小脑发育不良性节细胞瘤合并左顶叶海绵状血管瘤1例报道及文献复习

Dysplastic gangliocytoma with left parietal cavernous hemangiomas in cerebellum: one case report and review of the literature

目的 探讨小脑发育不良性节细胞瘤 (LDD)的临床病理特点。方法 对 1例小脑发育不良性节细胞瘤合并左顶叶海绵状血管瘤进行光镜、组织化学和免疫组化观察并结合文献分析。结果 小脑叶片增厚 ,板层结构异常 ,皮质分子层增生。颗粒细胞层和蒲肯野细胞层被异常、呈平行排列的有髓纤维以及结构紊乱和异常的神经元所取代。网织染色显示瘤细胞间无网状纤维。免疫组化标记CgA、NF、Syn、vimentin和S 10 0蛋白均 (+) ,Ki 6 7和GFAP(- )。 结论 小脑发育不良性节细胞瘤为良性肿瘤 ,预后良好。目前对肿瘤性质是错构瘤还是真性肿瘤存有争议。诊断依赖于MRI、组织病理学和免疫组化标记。LDD是Cowden综合征的主要中枢神经系统表现 ,对本病患者应作全面的系统检查 ,以除外Cowden综合征。颅内海绵状血管瘤少见 ,病因不明 ,与Lhermitte Duclos病或Cowden综合征之间是否相关 。

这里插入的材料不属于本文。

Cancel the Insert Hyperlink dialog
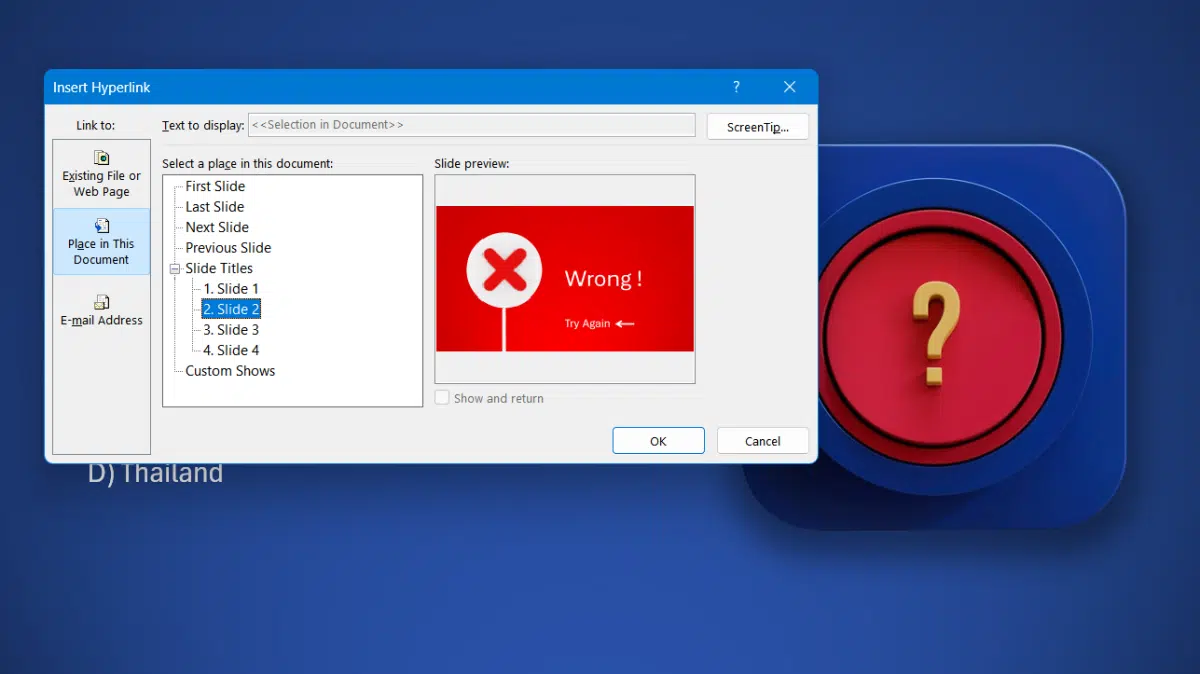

Purpose To investigate the clinicopathological characteristics of dysplastic gangliocytoma in the cerebellum (Lhermitte-Duclos disease, LDD). Methods One case of LDD associated with cavernous hemangioma was analyzed with light microscopic observation, histochemical and immunohistochemical staining, and the related literature was reviewed. Results A diffuse enlargement of the cerebellum folia and abnormality of cerebellar parallel layer structure as well as hyperplasia of molecular layer of cortex were observed. The regular granular cell and Purkinje cell layers of the cerebellar cortex were replaced by an outer layer of abnormally myelinated axon bundles in parallel arrays, and by a widened inner layer composed of an accumulation of dysplastic and disorganized neurons. There was no reticulin fiber between tumor cells according to reticulin staining. Immunohistochemically, the tumor cells were positive for CgA, NF, Syn, vimentin and S-100, but negative for Ki-67 and GFAP. Conclusions Dysplastic gangliocytoma of the cerebellum is a benign neoplasm, and has a preferable prognosis. It remains unclear whether LDD is hamartomatous or neoplastic in nature. The diagnosis of LDD is based on its MRI, pathological morphology and immunohistochemical staining. More recently, researches indicate that LDD is the major central nervous systemic manifestation of Cowden's syndrome. Anyone diagnosed LDD should examine the patient thouroughly, in order to exclude Cowden's syndrome. Intracranial cavernous hemangioma is also rare, whose histogenesis is still unclear. Its pathogenesis may be related to abnormalities of vascular development in the embryonic period. Whether there is any association between the diseases needs further studies.